The best time of year to go to Syria is spring (March to May) when the weather is mild and wildflowers are in bloom. In Damascus, the winter rains will have cleared the haze and swollen the rivers, so the wooden norias (waterwheels) in Hama will be turning and fresh, clean water flowing through the city.
Autumn (September to November) is the next-best choice, between the intense heat of summer and the cloud of winter. If you go in summer (June to August), don’t be caught without a hat, sunscreen and water bottle, especially if you’re going to Palmyra or the northeast. Coastal areas such as Lattakia can get extremely humid, while the interiors will be very hot and dry. Winter can also be rather unpleasant. The winter rains can make sightseeing difficult, but if you’re lucky, a blanket of snow may cover Damascus and the high altitudes.
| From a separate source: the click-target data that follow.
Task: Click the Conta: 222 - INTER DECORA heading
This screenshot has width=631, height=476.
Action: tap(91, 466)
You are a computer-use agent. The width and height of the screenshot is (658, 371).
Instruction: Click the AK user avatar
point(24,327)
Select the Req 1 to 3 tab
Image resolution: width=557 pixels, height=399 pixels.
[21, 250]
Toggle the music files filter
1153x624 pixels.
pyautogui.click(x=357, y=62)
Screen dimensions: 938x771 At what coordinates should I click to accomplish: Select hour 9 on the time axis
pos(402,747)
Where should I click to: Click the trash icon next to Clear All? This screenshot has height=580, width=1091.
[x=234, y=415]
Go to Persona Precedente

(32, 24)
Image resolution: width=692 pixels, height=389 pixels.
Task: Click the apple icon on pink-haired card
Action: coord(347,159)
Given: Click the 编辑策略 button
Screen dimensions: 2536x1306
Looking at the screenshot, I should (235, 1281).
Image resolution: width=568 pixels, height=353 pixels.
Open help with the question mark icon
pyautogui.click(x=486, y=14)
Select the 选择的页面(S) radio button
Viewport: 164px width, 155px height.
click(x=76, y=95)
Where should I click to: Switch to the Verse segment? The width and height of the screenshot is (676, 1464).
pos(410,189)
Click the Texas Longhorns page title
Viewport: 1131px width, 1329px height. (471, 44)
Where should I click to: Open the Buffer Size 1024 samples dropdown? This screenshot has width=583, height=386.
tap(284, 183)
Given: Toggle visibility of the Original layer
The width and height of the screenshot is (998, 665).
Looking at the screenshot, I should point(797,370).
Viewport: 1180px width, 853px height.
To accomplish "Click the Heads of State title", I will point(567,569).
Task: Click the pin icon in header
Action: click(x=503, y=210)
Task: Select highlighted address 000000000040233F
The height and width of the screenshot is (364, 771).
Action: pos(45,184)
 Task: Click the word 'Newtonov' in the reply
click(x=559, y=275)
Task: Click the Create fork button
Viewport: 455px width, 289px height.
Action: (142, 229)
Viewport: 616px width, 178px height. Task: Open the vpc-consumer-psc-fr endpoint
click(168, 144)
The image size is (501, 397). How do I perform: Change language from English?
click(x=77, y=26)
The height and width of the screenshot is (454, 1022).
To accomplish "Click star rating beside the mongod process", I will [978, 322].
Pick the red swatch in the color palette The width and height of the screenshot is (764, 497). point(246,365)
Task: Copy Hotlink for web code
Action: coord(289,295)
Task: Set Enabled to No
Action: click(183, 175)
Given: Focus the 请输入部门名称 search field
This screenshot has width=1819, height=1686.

Bear in mind that the cheaper hotels may not have heating.
If you are traveling during school holidays, you should book accommodation well in advance. Traveling in the Muslim fasting month of Ramadan may also require a bit more planning: some cafes and restaurants close during the day, and some offices operate reduced and erratic hours. Ramadan nights, particularly during the final three days of the Eid Ul-Fitr can be particularly lively.
Syria’s historic sites rival those of its Middle Eastern neighbors; it also lays claim to the oldest continuously occupied city (Damascus vies for the title with Aleppo), the spunkiest Crusader castle (Crac des Chevaliers) and the best preserved Roman theater (in Bosra).